Trailers have dropped for Deadpool, Venom, Infinity War, Solo, and Jurassic World: Fallen Kingdom, over the past few weeks and I haven’t seen any of them. 2018 is the year I’ve decided to stop watching movie trailers. Black Panther came out recently and I only saw the trailer before The Last Jedi. Luckily, they didn’t show the Infinity War trailer before Black Panther.

I love trailers as much as everyone else. I love getting excited about a movie I’ve waited months to see. But recently I’ve wanted to be surprised by movies more than anything else. I’m also avoiding all related articles leading up to a movie’s release. I don’t want to read articles by people combing through IMDB sites for nuggets of information. I don’t want to know what happened in the comic book storyline. In fact, I don’t’ want to know anything. I’m going to see the next Star Wars or Marvel movie regardless (but I still wait for the DC review scores), so why not save the surprise for the big screen?

I hadn’t considered avoiding trailers before Chico and Benhameen’s discussion on the podcast. If anything, the trailer only spoils the best parts of the movie. If you follow the film studio on Twitter or Facebook, you often get extended preview scenes as well. And watching the best parts of a movie on a phone instead of in the theater could easily make the difference between enjoying a mediocre film and being bored by one and liking or loving a movie.

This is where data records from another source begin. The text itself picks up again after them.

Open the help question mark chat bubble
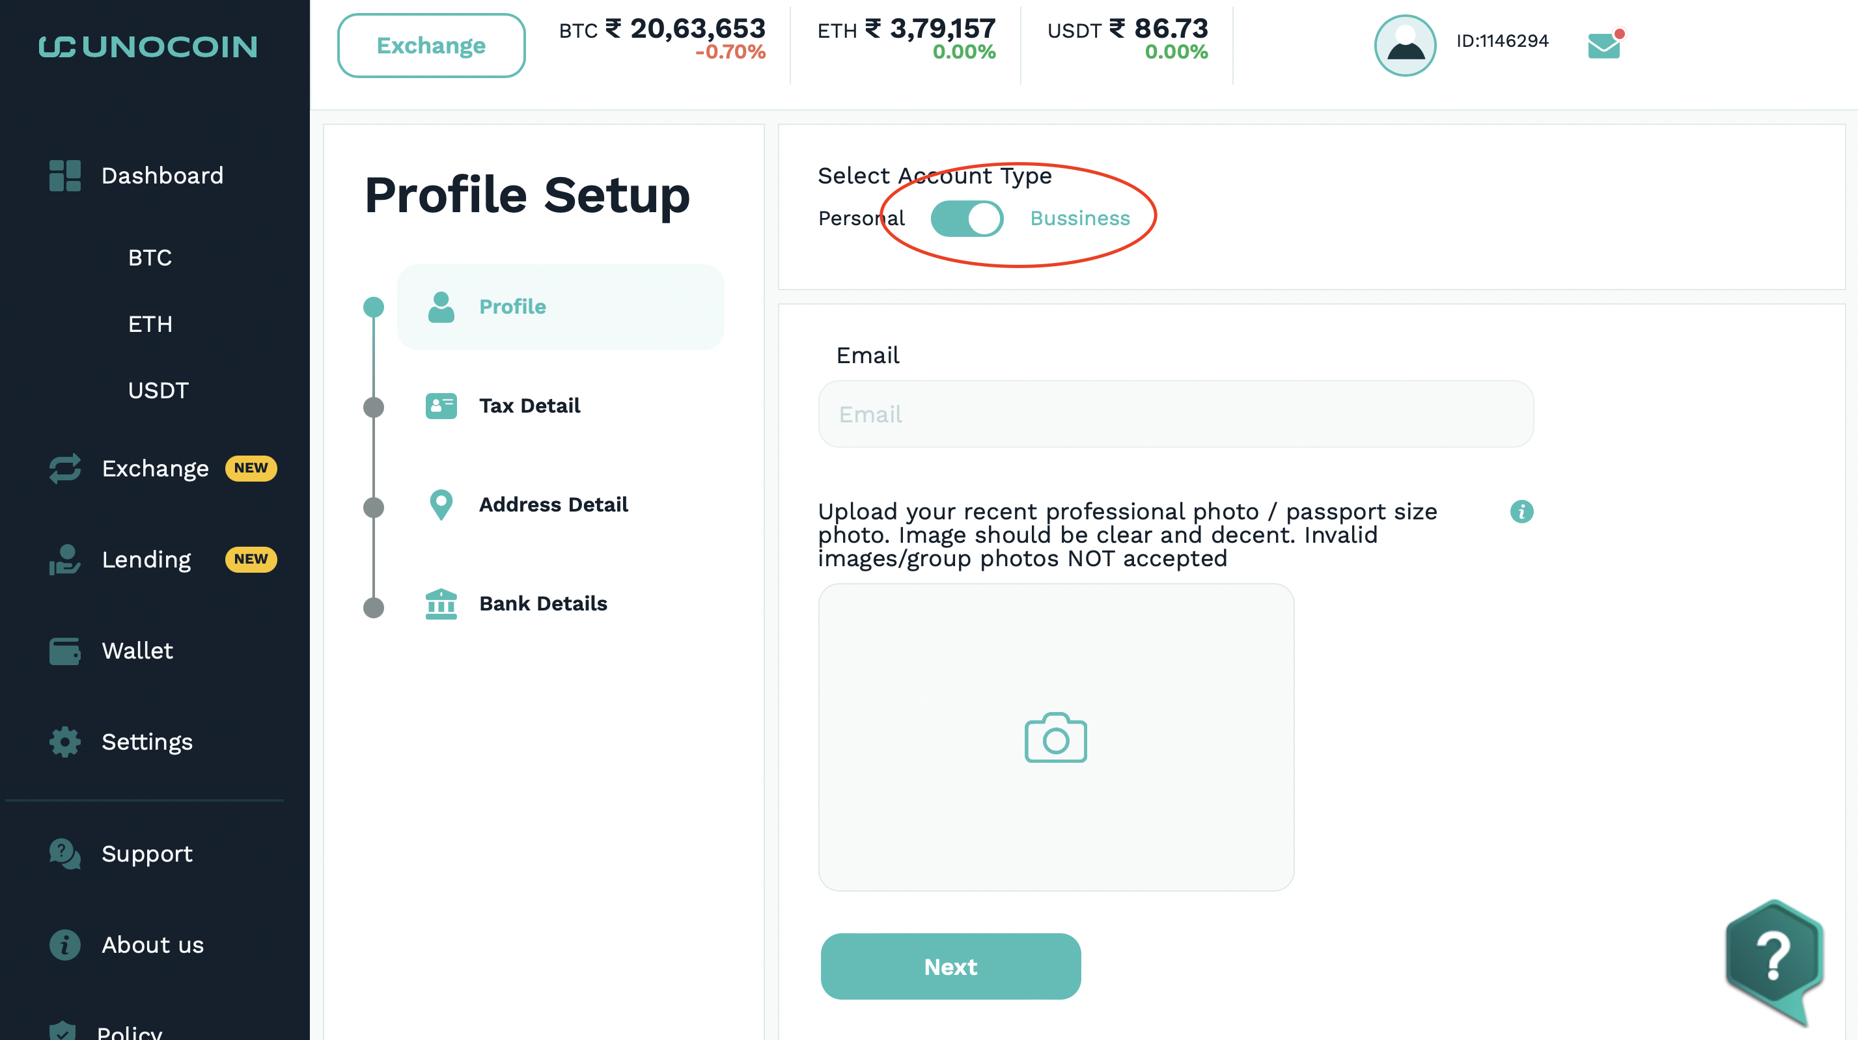This screenshot has width=1858, height=1040. point(1774,958)
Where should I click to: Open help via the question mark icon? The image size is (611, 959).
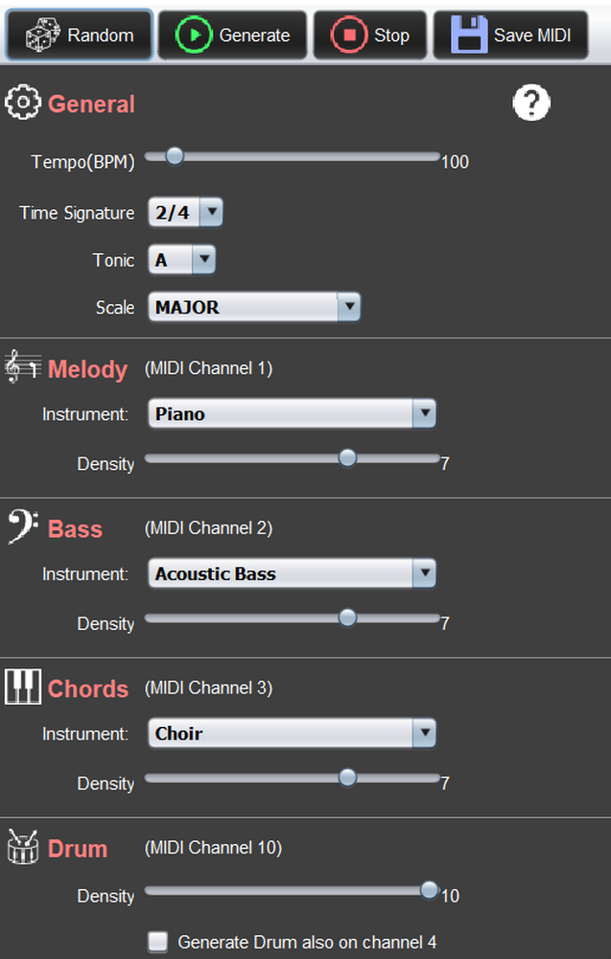tap(531, 103)
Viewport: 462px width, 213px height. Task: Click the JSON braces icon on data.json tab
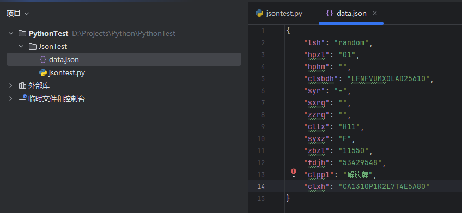click(330, 13)
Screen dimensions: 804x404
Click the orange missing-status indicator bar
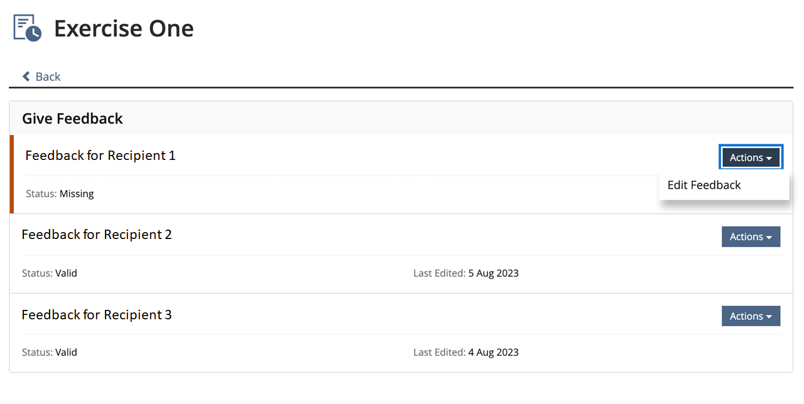12,174
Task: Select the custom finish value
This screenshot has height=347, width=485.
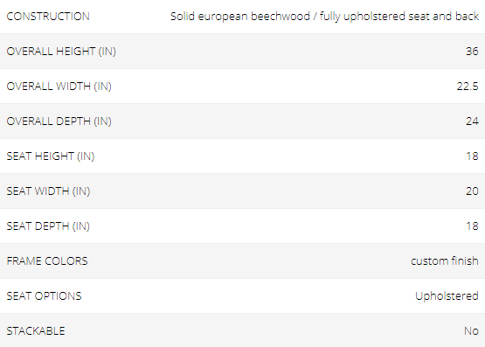Action: tap(445, 261)
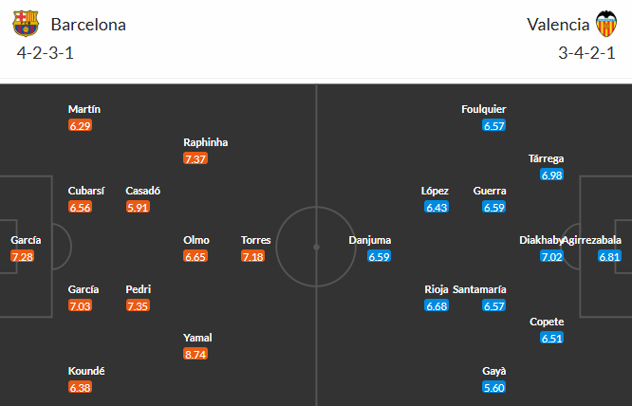This screenshot has width=632, height=406.
Task: Open the Barcelona team name link
Action: tap(88, 25)
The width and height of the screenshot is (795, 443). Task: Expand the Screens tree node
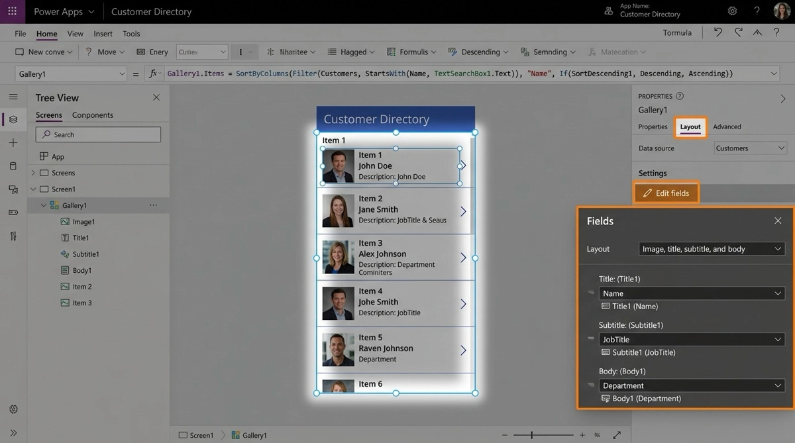tap(33, 173)
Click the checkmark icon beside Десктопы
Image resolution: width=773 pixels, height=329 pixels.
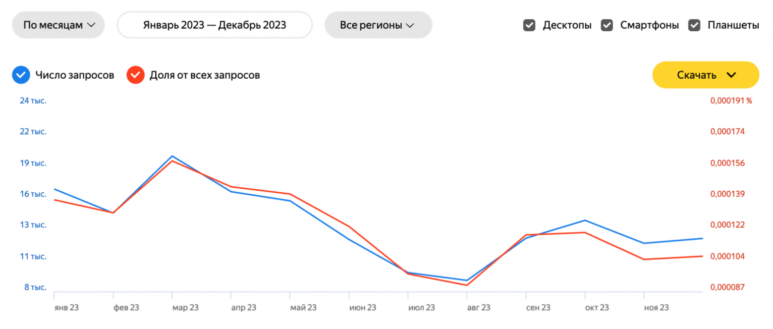point(529,25)
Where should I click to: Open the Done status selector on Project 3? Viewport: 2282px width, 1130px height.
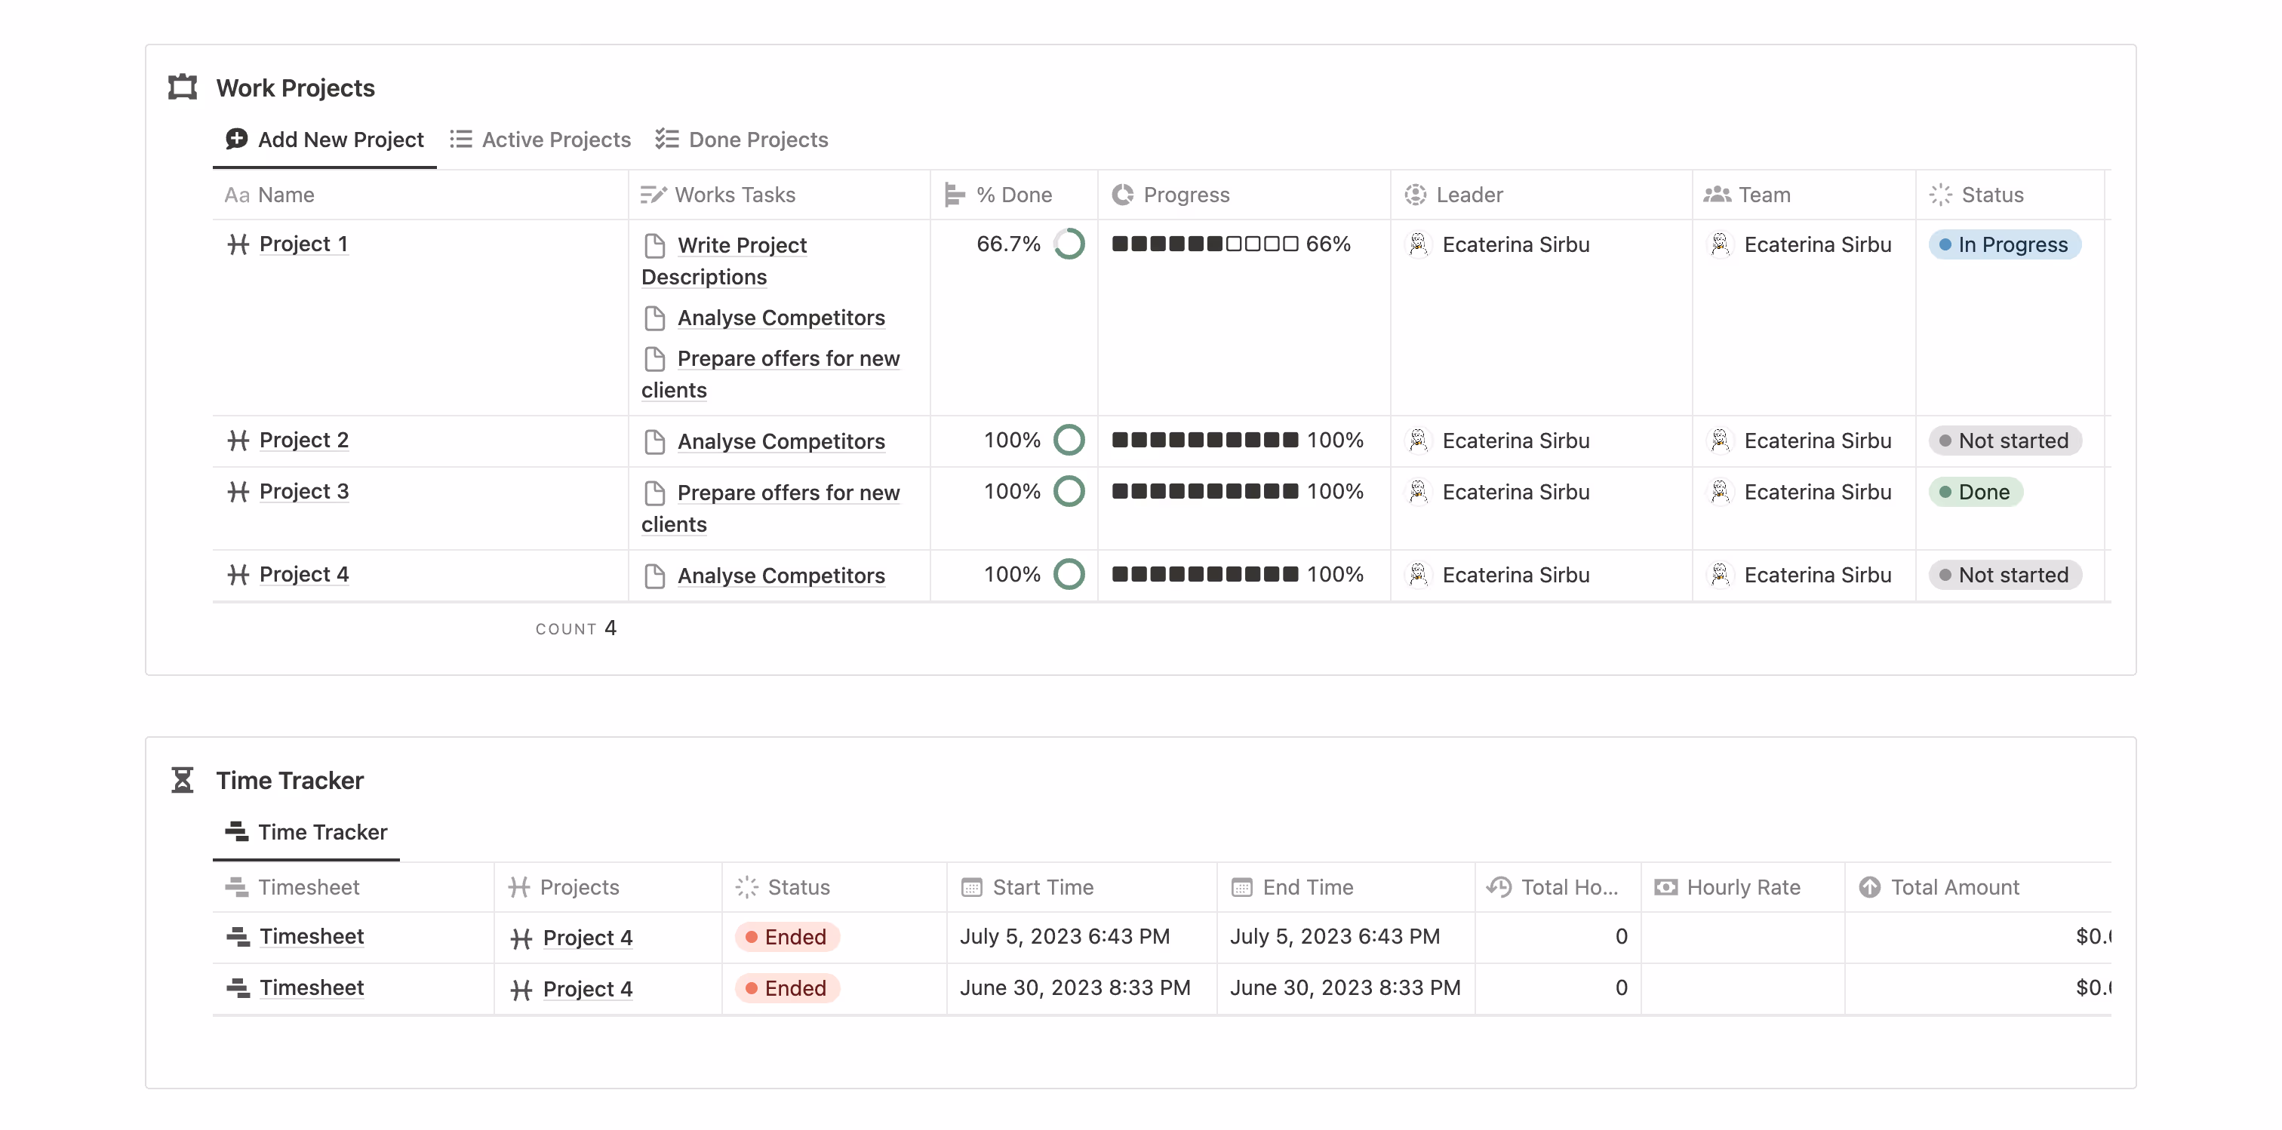point(1976,491)
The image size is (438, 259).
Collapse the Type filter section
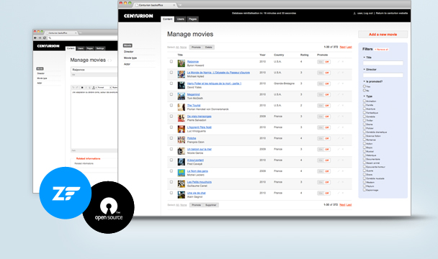click(365, 96)
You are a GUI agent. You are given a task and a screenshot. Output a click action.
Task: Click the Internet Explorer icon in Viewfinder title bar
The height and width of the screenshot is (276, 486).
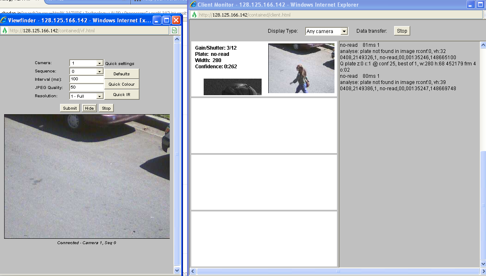[4, 20]
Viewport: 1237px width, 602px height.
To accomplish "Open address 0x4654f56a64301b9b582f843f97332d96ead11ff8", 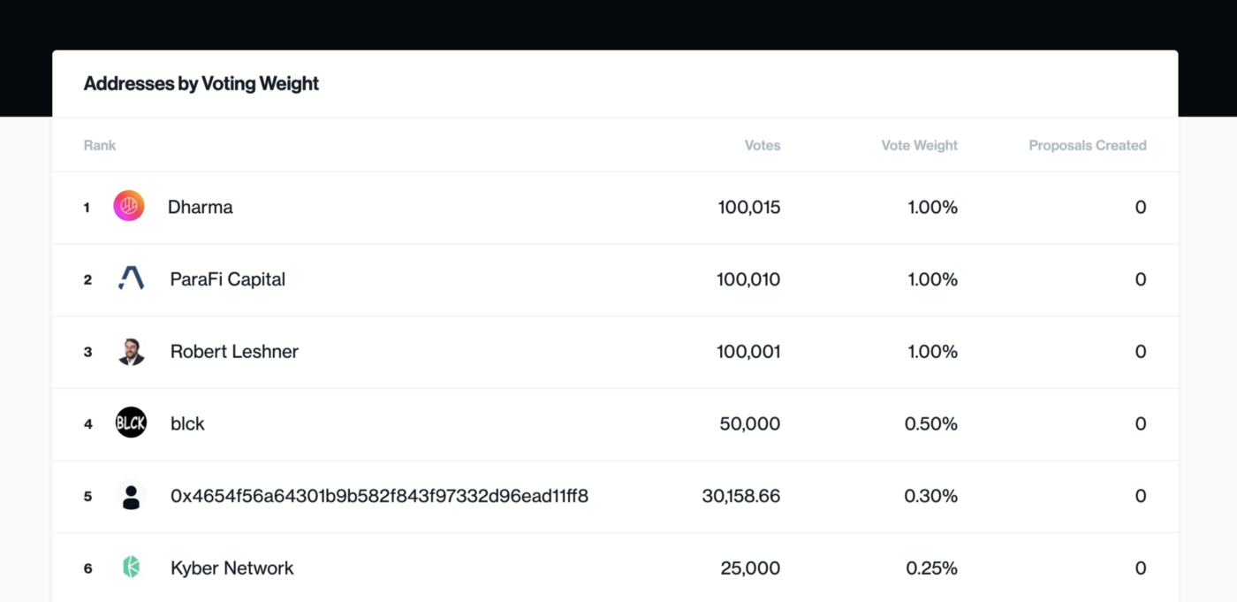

Over the past few years there have been several movie-going experiences that changed my mind about watching trailers:

  • Avengers: Age of Ultron (2015) – This movie wasn’t great. But I showed my kids the Hulkbuster fight scene on a tiny Facebook viewing window on my laptop. That was probably the best part of the movie.
  • Star Wars: The Force Awakens (2015) – I took my parents to see this and I still remember the squeal of joy my mother made when Harrison Ford came on screen and said, “Chewie, we’re home.” I think the telenovela channel was the only channel where Disney didn’t advertise the Force Awakens. My mom was likely the only person on Earth who didn’t know Han Solo was back. (Imagine being able to collectively experience that moment in a theatre.)
  • Captain America: Civil War (2016) – Spider Man’s appearance in the MCU was a big deal, so this was teased at in the previews, but what wasn’t shown in any of the trailers was Ant-Man turning into Giant Man. Spider-Man’s ‘Holy shit!’ reaction encapsulated the audience’s response. No one knew and it was delightful.
  • Justice League (2017) – I like Ezra Miller and I wished this movie was better. A lot of the humor in this movie fell flat and much of it was shown in the trailers. But there is one perfect scene that was never in the trailers and is the best part of the movie. Superman comes back (obviously) but he’s lost his memory and he briefly fights the other members of the Justice League. In a slow-motion scene, The Flash takes off to flank Superman and Superman turns his head and locks eyes with The Flash and Ezra Miller’s ‘Oh shit’ face perfectly captures the speed and power of the superheroes in a moment of levity the rest of the movie was missing.
  • My Neighbor Totoro (1988) – I took my daughter to this when a Canadian movie chain held a Studio Ghibli retrospective. I had no idea what this film was about and it was one of the most wonderful movie experiences I’ve ever had.

I’m going to try to go into a movie as fresh as possible instead of trying to piece together a two-hour film culled from trailers, extended clips and analysis articles. Black Panther was absolutely amazing. It’s a movie I wouldn’t have enjoyed any less if I had seen the trailer a dozen times. But I’m still sticking with my plan for now and I’ll see how that plays out over the coming year.